## Assignment
Locate the word "URBS" in the material, then show every line that holds it.
------------------------------------------------------------------------
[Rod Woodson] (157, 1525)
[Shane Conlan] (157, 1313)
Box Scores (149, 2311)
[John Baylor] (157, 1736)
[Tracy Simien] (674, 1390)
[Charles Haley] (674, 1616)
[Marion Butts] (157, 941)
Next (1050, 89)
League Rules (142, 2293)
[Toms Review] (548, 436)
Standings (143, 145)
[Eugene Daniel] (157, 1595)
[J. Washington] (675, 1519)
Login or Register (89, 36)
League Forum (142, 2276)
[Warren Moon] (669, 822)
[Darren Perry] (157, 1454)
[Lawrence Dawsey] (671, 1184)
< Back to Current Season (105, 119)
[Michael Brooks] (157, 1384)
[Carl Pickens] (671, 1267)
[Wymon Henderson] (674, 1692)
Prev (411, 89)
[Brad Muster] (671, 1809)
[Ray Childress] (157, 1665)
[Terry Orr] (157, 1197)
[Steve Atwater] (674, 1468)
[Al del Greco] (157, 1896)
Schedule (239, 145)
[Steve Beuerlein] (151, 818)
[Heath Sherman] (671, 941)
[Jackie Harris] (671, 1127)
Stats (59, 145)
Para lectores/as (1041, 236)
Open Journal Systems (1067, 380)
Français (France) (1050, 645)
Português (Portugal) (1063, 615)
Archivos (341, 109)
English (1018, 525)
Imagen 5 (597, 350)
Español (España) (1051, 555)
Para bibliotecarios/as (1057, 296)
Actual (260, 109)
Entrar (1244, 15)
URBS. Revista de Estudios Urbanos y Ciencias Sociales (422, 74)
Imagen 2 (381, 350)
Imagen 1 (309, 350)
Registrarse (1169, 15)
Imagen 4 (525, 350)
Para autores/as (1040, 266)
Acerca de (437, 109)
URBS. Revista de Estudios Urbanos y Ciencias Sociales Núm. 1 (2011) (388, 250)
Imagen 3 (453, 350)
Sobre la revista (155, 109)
------------------------------------------------------------------------
## Exercise output
URBS. Revista de Estudios Urbanos y Ciencias Sociales (422, 74)
URBS. Revista de Estudios Urbanos y Ciencias Sociales Núm. 1 (2011) (388, 250)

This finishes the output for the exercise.